→ **The task**: Beneath this task are records; print exactly the stretch of them from the line with "has width=1327, height=438." through the line with "Task: Click the number 3 step circle", both ends included.

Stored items
**********

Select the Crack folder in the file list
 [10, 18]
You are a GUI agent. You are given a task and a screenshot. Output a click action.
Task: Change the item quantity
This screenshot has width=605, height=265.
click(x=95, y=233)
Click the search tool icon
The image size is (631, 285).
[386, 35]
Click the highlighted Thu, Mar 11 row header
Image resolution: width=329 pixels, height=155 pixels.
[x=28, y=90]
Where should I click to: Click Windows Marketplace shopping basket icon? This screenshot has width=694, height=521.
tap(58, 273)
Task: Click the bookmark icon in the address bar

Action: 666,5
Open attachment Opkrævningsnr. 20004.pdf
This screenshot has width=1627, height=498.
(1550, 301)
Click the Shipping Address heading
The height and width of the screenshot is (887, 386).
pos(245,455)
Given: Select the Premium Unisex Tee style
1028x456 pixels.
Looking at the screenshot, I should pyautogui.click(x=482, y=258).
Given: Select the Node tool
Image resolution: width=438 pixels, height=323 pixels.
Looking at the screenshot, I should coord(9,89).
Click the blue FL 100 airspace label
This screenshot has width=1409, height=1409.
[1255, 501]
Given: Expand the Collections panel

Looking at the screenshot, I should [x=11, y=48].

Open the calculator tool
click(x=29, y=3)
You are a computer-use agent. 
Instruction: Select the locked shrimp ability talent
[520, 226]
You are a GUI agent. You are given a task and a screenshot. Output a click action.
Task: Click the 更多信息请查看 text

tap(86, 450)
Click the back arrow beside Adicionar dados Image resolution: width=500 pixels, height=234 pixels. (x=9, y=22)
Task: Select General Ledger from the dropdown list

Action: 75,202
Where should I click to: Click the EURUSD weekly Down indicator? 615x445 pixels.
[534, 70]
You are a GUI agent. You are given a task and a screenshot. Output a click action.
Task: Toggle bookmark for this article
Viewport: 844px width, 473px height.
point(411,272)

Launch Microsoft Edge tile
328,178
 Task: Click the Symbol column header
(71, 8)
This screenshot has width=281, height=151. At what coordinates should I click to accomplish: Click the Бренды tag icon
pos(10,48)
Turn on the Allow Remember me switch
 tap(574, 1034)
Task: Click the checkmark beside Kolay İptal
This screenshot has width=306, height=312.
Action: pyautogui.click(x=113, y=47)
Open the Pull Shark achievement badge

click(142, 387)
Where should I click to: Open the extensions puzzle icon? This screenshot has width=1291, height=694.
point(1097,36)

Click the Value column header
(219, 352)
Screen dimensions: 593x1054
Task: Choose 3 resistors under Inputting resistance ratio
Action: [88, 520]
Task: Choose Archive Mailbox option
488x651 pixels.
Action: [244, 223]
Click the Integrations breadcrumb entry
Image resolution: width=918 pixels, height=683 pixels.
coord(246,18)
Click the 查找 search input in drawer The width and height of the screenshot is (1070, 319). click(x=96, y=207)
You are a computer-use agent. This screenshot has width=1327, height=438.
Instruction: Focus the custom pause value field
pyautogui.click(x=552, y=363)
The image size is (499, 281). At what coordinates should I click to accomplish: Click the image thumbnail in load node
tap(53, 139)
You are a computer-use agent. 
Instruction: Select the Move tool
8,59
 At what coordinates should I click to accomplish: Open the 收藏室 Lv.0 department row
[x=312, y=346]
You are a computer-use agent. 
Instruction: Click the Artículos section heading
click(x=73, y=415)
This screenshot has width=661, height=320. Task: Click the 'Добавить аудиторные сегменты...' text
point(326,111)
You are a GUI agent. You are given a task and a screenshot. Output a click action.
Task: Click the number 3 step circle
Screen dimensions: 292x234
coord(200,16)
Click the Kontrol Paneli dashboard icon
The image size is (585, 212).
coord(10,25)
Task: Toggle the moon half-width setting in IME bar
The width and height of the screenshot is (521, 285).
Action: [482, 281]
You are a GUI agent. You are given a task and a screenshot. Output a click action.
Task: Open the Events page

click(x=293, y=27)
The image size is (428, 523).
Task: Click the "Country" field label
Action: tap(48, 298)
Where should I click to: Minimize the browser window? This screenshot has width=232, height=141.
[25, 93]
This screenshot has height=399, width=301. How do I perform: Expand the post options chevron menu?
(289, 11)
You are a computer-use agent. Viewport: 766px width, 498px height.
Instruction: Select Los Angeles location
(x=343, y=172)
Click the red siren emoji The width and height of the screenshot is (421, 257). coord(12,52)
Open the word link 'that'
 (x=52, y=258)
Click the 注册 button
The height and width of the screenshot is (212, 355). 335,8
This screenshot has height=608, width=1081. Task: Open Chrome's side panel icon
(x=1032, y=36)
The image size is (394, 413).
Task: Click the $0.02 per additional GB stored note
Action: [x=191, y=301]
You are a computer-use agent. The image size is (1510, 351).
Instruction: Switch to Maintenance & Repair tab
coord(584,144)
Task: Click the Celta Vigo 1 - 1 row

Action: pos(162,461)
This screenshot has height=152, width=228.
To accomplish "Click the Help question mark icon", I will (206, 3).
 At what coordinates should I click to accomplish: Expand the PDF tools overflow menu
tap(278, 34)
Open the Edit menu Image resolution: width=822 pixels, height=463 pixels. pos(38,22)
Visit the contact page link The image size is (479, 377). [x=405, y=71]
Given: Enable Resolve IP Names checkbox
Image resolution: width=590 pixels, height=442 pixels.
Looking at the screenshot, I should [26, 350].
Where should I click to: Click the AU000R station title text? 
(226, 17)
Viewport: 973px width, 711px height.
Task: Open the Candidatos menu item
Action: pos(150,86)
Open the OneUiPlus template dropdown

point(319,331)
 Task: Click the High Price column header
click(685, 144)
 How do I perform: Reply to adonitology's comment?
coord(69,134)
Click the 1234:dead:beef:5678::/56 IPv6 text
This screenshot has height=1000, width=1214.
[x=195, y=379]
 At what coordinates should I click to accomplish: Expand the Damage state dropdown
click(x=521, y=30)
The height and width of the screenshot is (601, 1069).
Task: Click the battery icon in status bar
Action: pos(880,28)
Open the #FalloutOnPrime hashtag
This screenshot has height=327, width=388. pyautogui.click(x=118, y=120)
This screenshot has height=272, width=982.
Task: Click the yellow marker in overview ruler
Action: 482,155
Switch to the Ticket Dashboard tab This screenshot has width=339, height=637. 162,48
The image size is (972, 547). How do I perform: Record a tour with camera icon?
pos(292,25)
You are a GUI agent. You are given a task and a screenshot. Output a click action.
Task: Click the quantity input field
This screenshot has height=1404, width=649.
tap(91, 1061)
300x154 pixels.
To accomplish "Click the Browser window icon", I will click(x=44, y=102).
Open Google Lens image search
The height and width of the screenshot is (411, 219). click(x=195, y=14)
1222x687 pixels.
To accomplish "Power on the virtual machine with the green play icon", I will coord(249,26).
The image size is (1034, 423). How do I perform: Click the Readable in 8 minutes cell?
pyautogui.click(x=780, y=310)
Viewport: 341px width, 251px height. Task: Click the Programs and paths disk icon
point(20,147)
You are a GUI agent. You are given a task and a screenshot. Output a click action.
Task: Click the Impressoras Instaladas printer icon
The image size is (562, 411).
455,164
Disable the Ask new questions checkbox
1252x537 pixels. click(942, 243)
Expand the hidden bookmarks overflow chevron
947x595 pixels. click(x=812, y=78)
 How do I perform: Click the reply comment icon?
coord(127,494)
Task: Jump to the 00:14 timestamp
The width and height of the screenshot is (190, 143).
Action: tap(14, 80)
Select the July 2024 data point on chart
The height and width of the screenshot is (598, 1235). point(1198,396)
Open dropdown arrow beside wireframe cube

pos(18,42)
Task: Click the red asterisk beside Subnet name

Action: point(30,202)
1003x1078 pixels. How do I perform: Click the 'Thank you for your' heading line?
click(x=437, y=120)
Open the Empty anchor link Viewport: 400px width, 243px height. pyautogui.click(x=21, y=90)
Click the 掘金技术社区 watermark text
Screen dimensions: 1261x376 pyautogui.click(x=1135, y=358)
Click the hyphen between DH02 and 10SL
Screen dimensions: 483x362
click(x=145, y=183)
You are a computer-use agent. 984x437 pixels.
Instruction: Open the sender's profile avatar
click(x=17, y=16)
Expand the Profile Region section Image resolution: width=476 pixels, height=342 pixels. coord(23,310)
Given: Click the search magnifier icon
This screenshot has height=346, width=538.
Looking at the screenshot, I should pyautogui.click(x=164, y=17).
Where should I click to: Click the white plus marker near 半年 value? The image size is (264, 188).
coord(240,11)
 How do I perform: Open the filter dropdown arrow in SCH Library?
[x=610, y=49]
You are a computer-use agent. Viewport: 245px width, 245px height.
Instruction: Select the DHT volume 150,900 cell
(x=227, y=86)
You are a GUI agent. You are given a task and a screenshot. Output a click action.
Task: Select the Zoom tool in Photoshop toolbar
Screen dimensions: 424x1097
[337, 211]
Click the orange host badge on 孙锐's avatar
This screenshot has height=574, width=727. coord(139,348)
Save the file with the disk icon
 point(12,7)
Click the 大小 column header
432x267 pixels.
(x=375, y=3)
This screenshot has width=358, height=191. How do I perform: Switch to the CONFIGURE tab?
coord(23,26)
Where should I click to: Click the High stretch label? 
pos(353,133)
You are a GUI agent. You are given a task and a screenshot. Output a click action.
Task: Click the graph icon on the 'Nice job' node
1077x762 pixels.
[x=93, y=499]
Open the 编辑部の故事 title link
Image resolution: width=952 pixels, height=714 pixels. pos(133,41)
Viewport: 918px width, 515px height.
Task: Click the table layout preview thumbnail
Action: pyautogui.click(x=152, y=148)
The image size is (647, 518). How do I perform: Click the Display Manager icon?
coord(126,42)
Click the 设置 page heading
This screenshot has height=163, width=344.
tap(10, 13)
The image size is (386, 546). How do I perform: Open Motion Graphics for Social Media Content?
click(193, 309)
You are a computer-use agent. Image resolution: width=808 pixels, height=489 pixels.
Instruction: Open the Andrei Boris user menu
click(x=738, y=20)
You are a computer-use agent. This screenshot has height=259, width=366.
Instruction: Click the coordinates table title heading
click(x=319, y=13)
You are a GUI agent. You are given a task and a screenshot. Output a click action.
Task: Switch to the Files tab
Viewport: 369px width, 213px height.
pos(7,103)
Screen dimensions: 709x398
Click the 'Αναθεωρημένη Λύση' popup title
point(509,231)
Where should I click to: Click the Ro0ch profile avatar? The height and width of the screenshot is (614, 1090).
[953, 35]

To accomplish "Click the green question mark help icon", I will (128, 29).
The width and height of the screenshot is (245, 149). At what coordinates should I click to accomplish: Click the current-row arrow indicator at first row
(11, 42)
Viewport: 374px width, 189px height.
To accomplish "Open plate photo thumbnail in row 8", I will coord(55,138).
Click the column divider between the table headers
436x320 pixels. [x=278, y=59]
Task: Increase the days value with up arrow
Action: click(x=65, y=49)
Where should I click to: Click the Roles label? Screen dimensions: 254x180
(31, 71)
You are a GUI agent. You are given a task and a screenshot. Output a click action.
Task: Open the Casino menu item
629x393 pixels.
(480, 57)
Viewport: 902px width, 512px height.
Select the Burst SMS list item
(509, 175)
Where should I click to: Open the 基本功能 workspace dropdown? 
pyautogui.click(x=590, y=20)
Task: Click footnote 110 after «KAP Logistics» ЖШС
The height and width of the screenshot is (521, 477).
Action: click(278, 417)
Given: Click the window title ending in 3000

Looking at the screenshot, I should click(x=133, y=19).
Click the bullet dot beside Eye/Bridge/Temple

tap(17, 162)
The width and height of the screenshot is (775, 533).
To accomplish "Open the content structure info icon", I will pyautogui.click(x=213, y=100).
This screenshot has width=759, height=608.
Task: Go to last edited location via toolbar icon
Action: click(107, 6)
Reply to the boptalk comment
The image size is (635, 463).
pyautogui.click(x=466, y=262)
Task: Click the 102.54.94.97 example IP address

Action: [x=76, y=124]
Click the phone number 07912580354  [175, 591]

**********

→ **Task solution**:
You are a computer-use agent. This screenshot has width=1327, height=438.
Instruction: Focus the custom pause value field
pyautogui.click(x=552, y=363)
The image size is (499, 281). At what coordinates should I click to accomplish: Click the image thumbnail in load node
tap(53, 139)
You are a computer-use agent. 
Instruction: Select the Move tool
8,59
 At what coordinates should I click to accomplish: Open the 收藏室 Lv.0 department row
[x=312, y=346]
You are a computer-use agent. 
Instruction: Click the Artículos section heading
click(x=73, y=415)
This screenshot has width=661, height=320. Task: Click the 'Добавить аудиторные сегменты...' text
point(326,111)
You are a GUI agent. You are given a task and a screenshot. Output a click action.
Task: Click the number 3 step circle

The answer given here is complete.